◆ RECORDS SHOWN
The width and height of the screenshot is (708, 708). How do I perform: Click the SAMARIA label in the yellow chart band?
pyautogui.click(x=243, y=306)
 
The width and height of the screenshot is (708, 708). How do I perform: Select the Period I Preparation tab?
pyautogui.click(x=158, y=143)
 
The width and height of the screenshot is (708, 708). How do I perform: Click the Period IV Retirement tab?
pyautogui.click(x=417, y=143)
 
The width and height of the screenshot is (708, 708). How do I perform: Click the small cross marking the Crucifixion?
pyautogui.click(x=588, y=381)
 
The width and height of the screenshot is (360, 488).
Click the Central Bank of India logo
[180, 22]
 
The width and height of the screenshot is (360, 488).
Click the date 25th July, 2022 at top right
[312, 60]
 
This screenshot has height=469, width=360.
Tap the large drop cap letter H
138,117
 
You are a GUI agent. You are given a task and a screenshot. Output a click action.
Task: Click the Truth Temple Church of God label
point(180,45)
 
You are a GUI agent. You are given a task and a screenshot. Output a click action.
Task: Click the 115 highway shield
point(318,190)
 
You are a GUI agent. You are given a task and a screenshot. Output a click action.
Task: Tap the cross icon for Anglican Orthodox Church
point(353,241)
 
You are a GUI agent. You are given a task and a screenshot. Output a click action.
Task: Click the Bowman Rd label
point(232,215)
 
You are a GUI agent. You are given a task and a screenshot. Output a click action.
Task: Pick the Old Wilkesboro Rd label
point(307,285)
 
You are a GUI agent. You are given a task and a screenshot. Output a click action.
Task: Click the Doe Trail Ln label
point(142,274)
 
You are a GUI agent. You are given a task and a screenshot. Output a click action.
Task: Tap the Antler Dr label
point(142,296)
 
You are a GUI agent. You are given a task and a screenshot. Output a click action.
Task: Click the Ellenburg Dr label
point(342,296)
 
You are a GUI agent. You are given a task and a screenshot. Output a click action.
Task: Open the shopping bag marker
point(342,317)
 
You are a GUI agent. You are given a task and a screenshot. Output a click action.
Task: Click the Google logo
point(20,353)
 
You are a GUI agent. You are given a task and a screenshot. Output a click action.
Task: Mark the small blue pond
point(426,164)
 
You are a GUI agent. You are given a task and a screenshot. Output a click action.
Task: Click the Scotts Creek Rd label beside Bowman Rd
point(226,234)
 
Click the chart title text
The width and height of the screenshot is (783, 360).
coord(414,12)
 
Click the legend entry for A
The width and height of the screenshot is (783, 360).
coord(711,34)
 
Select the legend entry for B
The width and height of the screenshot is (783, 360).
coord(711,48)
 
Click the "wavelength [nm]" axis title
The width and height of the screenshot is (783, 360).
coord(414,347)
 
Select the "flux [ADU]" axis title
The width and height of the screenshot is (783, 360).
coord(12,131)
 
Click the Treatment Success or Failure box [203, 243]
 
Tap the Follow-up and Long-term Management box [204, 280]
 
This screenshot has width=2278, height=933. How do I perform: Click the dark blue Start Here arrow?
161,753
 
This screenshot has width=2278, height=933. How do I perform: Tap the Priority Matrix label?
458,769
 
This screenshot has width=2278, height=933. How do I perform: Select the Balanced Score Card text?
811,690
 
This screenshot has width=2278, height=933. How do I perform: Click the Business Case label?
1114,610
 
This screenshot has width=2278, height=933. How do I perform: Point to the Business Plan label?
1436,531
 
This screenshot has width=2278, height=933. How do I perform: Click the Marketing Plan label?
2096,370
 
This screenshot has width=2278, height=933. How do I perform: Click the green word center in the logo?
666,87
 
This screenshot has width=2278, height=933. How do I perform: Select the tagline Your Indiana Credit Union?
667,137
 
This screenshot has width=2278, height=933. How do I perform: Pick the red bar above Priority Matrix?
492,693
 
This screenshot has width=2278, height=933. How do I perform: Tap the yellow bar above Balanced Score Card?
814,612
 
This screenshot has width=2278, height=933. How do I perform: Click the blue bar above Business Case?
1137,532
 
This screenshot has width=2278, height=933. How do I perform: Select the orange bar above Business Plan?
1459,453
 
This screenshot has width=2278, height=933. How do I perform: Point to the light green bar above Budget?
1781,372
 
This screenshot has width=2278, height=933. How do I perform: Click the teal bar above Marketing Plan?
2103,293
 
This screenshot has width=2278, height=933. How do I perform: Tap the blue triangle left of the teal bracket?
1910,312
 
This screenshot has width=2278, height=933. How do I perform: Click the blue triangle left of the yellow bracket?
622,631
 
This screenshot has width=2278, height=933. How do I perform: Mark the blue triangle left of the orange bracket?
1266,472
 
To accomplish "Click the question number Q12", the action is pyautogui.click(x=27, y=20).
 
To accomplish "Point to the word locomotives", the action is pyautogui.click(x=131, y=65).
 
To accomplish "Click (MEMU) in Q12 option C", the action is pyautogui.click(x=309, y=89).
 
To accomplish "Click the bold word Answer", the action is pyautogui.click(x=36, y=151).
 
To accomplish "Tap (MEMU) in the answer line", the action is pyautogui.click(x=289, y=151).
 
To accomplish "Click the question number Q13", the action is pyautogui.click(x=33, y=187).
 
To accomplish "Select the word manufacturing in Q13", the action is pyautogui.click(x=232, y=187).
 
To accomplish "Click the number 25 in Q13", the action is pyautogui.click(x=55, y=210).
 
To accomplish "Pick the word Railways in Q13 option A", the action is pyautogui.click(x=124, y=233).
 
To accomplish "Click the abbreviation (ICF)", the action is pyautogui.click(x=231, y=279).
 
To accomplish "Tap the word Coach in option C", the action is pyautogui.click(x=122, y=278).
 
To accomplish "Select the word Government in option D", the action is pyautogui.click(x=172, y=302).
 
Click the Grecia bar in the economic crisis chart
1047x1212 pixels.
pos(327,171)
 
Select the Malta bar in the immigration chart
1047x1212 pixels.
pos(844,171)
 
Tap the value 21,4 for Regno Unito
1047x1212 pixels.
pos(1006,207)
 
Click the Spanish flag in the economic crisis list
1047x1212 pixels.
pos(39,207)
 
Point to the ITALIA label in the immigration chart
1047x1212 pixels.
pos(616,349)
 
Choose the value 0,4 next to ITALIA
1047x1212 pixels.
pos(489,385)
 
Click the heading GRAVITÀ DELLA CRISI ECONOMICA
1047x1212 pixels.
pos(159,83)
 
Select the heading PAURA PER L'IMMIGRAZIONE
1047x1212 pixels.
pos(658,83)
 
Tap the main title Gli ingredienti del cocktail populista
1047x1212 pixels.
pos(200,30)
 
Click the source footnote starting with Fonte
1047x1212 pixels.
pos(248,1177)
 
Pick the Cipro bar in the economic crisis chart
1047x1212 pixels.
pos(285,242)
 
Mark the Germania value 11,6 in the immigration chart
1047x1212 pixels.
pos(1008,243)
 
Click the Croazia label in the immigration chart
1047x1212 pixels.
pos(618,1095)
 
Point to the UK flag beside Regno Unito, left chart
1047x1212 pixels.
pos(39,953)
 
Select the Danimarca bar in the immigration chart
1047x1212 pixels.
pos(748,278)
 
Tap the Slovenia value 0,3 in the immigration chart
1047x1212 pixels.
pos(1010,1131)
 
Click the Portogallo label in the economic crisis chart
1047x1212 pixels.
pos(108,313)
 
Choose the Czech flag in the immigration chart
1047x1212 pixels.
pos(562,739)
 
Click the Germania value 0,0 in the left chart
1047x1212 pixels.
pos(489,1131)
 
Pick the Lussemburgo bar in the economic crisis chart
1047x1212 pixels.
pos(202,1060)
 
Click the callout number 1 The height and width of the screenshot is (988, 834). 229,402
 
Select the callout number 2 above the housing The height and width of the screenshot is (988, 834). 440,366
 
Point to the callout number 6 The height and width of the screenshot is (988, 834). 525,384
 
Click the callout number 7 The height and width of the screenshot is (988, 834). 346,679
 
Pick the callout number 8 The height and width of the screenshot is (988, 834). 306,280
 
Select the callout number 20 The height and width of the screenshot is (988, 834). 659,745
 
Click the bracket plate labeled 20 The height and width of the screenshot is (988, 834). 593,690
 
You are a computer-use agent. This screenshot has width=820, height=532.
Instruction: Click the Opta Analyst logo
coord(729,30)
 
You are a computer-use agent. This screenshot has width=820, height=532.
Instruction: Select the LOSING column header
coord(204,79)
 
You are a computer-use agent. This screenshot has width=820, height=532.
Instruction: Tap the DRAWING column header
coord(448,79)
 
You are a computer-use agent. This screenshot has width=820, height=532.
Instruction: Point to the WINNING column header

◆ SET EXERCISE
Print the lines of the listing from the one containing "Pick the Lussemburgo" through the one containing "coord(448,79)", inclusive, reproducing them verbatim.

◆ EXERCISE ANSWER
Pick the Lussemburgo bar in the economic crisis chart
1047x1212 pixels.
pos(202,1060)
 
Click the callout number 1 The height and width of the screenshot is (988, 834). 229,402
 
Select the callout number 2 above the housing The height and width of the screenshot is (988, 834). 440,366
 
Point to the callout number 6 The height and width of the screenshot is (988, 834). 525,384
 
Click the callout number 7 The height and width of the screenshot is (988, 834). 346,679
 
Pick the callout number 8 The height and width of the screenshot is (988, 834). 306,280
 
Select the callout number 20 The height and width of the screenshot is (988, 834). 659,745
 
Click the bracket plate labeled 20 The height and width of the screenshot is (988, 834). 593,690
 
You are a computer-use agent. This screenshot has width=820, height=532.
Instruction: Click the Opta Analyst logo
coord(729,30)
 
You are a computer-use agent. This screenshot has width=820, height=532.
Instruction: Select the LOSING column header
coord(204,79)
 
You are a computer-use agent. This screenshot has width=820, height=532.
Instruction: Tap the DRAWING column header
coord(448,79)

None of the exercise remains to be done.